> **THE TASK**
Starting at the line that holds "Image resolution: width=1003" and stopping at the line that holds "Task: Expand list with the down chevron", restate the records below word for word, with both of those lines included.

> **DATASET ENTRIES**

+--

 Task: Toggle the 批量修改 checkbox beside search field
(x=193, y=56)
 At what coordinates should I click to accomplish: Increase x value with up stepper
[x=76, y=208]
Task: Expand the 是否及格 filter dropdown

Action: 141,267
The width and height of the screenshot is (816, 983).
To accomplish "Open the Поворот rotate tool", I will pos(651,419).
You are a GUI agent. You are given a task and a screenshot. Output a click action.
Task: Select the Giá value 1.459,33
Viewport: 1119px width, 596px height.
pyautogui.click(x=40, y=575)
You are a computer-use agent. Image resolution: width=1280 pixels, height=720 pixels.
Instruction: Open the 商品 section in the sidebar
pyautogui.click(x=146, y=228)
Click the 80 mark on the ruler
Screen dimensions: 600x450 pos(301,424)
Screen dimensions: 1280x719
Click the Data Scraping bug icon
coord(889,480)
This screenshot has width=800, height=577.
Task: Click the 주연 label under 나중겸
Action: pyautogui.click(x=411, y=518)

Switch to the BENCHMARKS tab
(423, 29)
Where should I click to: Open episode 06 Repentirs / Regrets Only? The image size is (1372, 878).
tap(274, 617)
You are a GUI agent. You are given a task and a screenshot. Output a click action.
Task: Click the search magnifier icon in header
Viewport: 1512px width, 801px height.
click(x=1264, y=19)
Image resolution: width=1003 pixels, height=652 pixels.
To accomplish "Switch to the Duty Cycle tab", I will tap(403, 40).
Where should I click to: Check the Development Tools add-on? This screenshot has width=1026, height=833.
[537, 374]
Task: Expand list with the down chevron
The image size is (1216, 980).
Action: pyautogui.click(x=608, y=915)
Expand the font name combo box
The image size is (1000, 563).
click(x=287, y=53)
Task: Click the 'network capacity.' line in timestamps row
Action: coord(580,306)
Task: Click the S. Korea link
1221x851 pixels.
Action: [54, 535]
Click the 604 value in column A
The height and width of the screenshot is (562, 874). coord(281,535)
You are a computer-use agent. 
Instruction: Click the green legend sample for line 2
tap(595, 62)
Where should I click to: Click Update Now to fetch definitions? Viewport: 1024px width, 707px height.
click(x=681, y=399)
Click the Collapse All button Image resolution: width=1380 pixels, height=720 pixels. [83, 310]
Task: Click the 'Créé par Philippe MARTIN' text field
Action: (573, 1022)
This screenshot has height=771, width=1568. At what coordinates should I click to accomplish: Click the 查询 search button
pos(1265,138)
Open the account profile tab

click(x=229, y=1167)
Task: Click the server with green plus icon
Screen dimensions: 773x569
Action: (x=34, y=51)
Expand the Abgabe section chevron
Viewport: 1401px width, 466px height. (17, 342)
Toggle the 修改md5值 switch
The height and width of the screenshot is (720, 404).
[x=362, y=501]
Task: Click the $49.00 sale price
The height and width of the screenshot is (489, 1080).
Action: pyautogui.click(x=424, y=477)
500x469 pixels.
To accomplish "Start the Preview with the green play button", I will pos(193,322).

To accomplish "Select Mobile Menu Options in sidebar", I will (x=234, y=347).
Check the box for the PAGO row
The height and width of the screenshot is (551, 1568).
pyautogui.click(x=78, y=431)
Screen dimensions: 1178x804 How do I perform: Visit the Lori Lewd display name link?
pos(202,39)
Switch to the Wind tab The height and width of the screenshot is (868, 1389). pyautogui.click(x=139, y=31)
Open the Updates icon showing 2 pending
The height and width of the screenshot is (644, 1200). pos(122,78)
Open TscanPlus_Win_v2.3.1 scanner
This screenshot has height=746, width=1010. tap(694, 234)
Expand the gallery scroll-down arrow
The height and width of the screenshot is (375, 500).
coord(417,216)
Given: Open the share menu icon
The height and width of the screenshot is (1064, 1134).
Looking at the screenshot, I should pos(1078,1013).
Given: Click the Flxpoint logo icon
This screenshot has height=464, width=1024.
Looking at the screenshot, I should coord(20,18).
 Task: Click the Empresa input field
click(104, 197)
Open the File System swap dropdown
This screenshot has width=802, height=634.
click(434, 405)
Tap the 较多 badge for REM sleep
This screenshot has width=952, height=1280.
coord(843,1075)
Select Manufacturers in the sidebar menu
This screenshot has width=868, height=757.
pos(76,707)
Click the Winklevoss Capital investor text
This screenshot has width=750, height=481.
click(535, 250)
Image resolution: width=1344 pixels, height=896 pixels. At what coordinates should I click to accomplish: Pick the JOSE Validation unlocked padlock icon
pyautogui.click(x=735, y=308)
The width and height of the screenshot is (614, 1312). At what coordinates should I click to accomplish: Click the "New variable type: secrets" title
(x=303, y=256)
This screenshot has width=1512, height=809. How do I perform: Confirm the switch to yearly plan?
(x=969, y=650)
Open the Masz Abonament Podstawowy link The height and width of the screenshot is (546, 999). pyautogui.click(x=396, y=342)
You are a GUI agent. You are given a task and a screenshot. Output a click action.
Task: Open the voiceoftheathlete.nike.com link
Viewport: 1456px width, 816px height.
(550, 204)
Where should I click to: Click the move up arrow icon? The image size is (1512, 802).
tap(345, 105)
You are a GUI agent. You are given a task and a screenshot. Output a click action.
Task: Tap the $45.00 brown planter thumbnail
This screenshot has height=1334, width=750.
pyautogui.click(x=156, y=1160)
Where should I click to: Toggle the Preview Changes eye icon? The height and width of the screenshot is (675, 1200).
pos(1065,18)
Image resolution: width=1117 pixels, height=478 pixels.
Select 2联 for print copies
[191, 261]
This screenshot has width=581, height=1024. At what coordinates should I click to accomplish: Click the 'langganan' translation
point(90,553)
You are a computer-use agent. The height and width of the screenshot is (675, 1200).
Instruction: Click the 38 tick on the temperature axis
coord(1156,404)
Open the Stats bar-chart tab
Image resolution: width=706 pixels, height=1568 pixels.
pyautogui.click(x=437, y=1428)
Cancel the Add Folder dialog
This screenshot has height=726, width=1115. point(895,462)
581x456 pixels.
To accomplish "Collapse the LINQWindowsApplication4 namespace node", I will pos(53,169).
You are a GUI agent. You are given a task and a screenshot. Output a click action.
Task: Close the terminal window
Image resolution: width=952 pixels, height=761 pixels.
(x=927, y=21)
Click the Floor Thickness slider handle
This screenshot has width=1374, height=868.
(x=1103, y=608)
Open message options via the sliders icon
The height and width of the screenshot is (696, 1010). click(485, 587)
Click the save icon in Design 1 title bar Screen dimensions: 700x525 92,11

+--

> **SOLUTION TO THE EXERCISE**
Image resolution: width=1003 pixels, height=652 pixels.
To accomplish "Switch to the Duty Cycle tab", I will tap(403, 40).
Where should I click to: Check the Development Tools add-on? This screenshot has width=1026, height=833.
[537, 374]
Task: Expand list with the down chevron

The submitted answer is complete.